**GIVEN ENTRIES:**
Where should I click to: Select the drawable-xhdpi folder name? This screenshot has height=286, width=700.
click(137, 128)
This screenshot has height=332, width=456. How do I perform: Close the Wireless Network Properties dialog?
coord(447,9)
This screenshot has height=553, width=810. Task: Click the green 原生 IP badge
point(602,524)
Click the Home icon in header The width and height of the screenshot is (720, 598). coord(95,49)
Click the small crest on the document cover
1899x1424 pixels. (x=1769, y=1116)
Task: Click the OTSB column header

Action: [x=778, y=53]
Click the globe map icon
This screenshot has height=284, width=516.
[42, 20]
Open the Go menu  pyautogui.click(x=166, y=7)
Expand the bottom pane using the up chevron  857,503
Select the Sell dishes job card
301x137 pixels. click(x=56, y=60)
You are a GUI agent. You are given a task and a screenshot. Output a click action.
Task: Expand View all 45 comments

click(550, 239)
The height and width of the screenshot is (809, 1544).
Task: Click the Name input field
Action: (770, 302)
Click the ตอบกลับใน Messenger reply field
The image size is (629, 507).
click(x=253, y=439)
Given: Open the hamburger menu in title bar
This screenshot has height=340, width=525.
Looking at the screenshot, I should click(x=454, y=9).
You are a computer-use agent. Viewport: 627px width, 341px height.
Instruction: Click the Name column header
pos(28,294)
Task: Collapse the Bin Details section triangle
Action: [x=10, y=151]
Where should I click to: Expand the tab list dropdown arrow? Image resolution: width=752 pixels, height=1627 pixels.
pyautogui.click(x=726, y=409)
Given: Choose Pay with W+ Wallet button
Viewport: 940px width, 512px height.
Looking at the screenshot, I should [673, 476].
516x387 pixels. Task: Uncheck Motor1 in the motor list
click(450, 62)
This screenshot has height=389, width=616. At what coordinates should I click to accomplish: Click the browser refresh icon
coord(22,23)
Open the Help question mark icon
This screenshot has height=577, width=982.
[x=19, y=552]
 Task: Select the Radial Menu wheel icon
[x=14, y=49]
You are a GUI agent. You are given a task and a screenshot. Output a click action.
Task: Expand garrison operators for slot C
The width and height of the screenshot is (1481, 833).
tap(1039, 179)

**TASK PROMPT:** Repeat exactly the lines of the records from the one containing "This screenshot has height=577, width=982." to the last, and include no line outside that stretch.

**RESPONSE AREA:**
This screenshot has height=577, width=982.
[x=19, y=552]
 Task: Select the Radial Menu wheel icon
[x=14, y=49]
You are a GUI agent. You are given a task and a screenshot. Output a click action.
Task: Expand garrison operators for slot C
The width and height of the screenshot is (1481, 833).
tap(1039, 179)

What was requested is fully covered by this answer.